Data on finding words and elements:
* * *

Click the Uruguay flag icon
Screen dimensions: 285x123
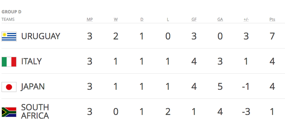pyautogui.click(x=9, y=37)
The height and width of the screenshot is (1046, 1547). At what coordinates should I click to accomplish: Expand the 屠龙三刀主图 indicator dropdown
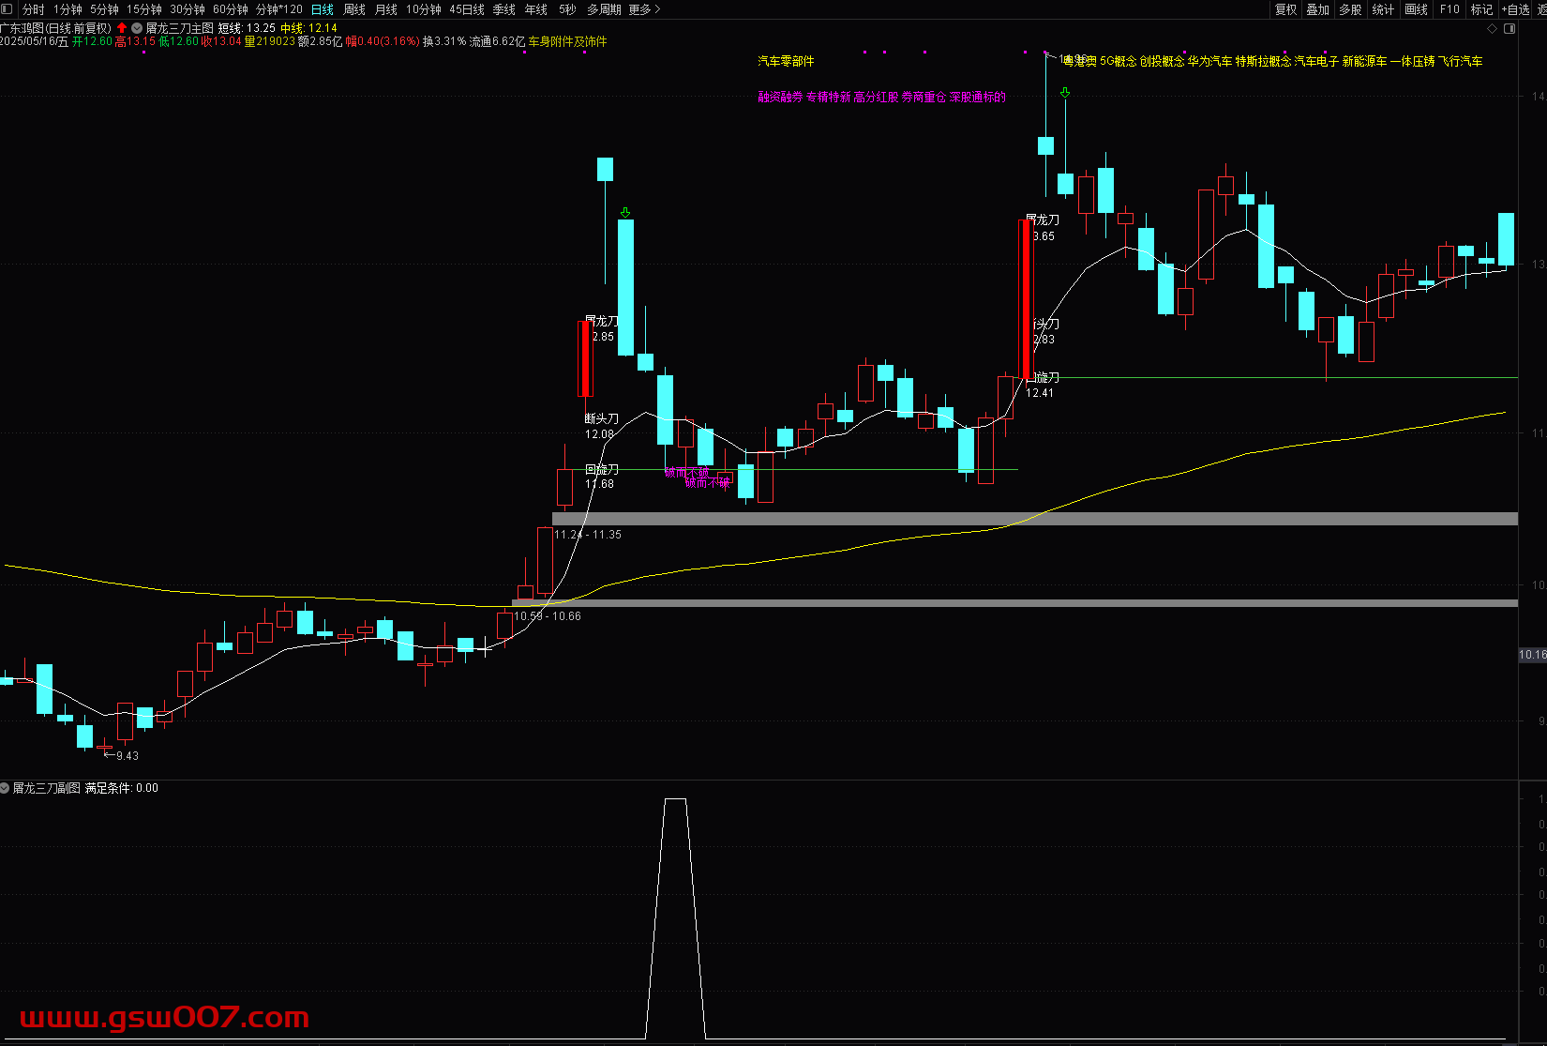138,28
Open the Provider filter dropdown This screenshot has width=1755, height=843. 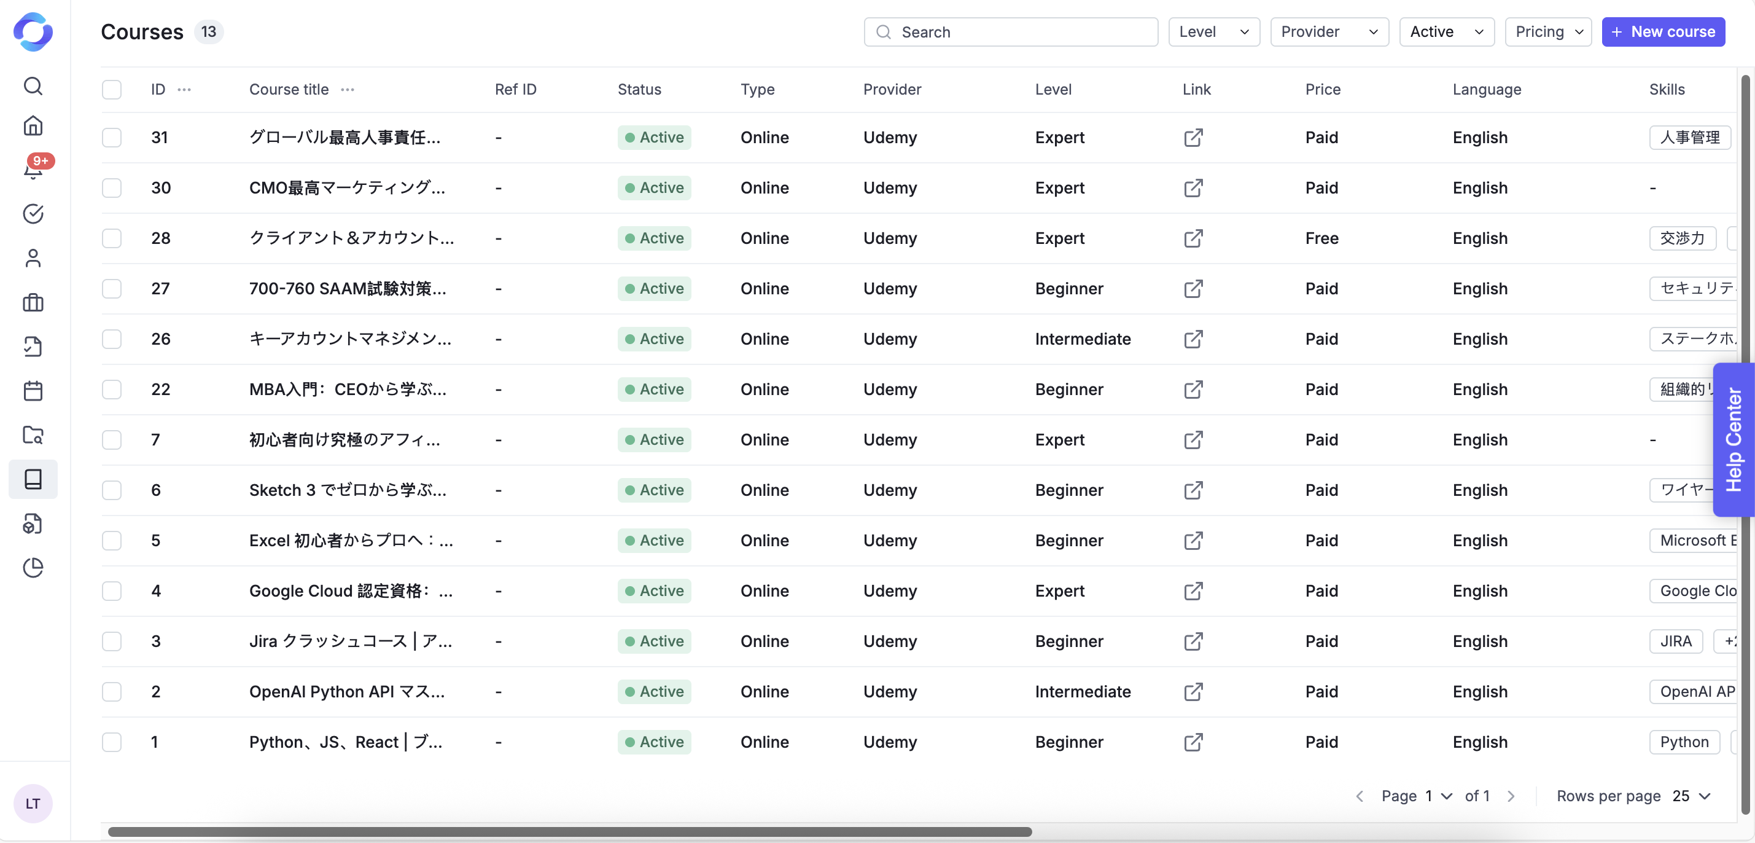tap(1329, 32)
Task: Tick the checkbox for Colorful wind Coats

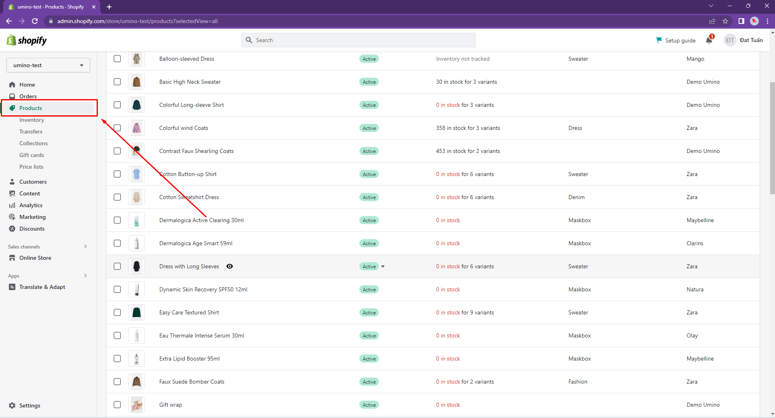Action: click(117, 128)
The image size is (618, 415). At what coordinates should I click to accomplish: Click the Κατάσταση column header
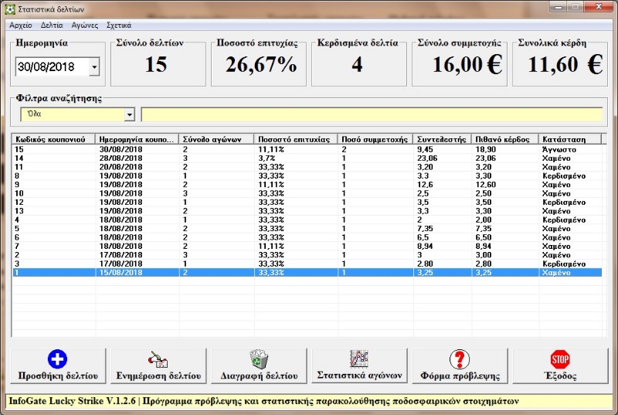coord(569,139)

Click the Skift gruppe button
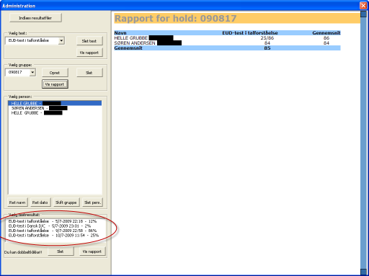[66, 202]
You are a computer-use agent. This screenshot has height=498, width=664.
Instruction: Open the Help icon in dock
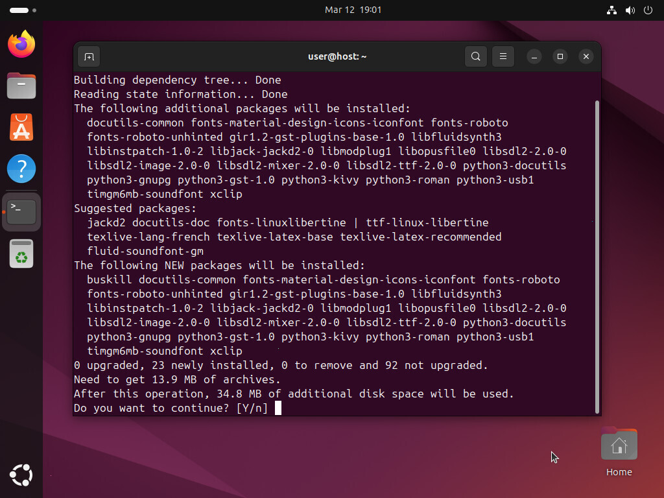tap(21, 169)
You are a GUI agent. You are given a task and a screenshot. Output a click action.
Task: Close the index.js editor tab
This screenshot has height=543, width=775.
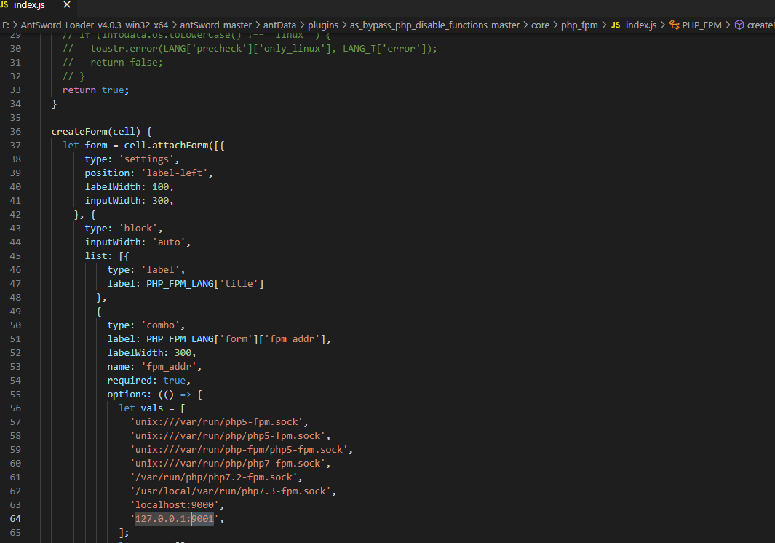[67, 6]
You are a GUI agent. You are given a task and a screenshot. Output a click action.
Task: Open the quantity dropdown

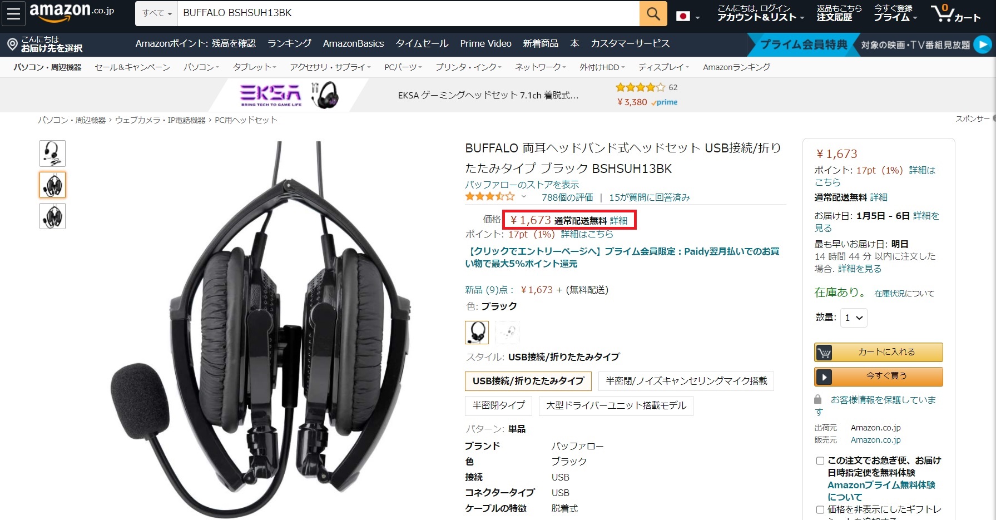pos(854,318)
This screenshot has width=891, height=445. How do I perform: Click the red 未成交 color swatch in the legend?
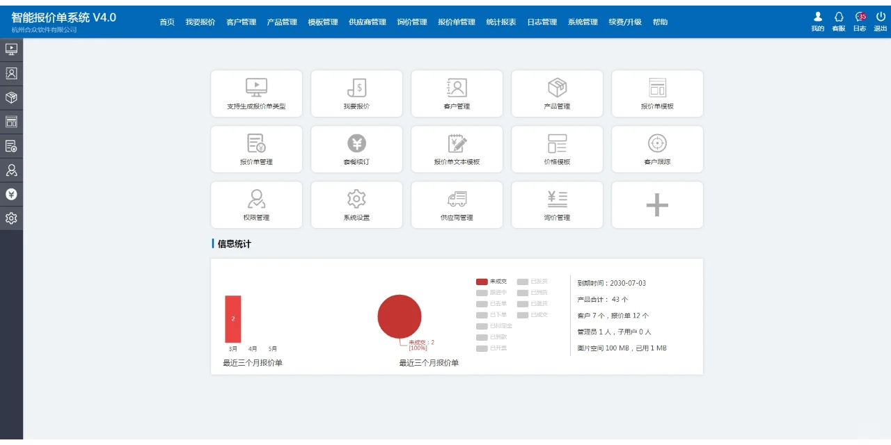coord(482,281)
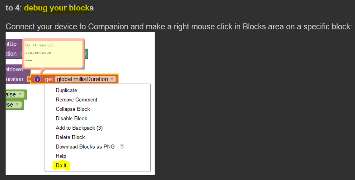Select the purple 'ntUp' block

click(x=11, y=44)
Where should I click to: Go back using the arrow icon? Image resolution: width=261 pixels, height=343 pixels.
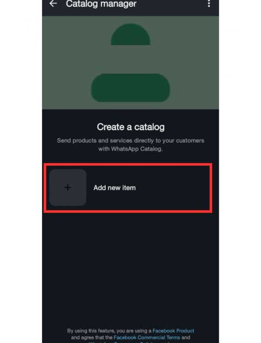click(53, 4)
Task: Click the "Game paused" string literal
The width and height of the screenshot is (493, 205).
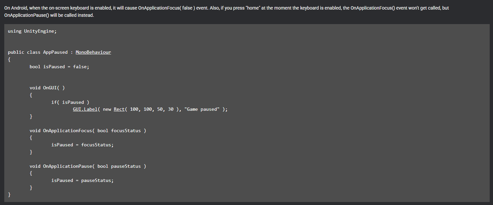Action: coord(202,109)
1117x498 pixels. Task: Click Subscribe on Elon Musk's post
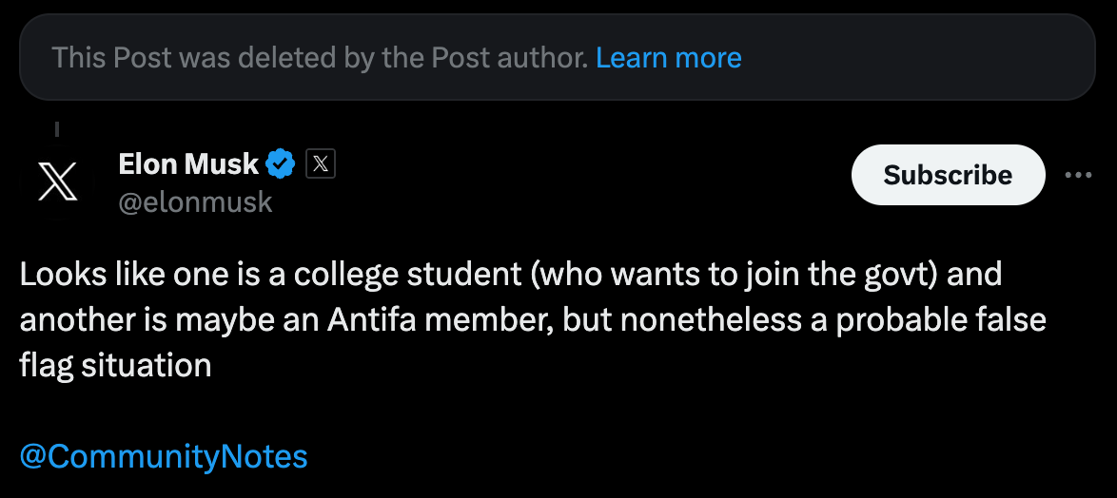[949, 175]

* * *

__TASK TO COMPLETE__
Print the part of the data that opens with the line containing "This screenshot has width=891, height=445." and runs to the end of the data, both ends included, reproducing each line exactly. Leave the pictures out of your answer.

__TASK RESULT__
This screenshot has width=891, height=445. How do I perform: Click the red 未成交 color swatch in the legend?
coord(482,281)
Select the purple 'ntUp' block

click(x=11, y=44)
Where should I click to: Go back using the arrow icon? Image resolution: width=261 pixels, height=343 pixels.
click(53, 4)
Task: Click the "Game paused" string literal
The width and height of the screenshot is (493, 205).
Action: coord(202,109)
1117x498 pixels. Task: Click Subscribe on Elon Musk's post
[949, 175]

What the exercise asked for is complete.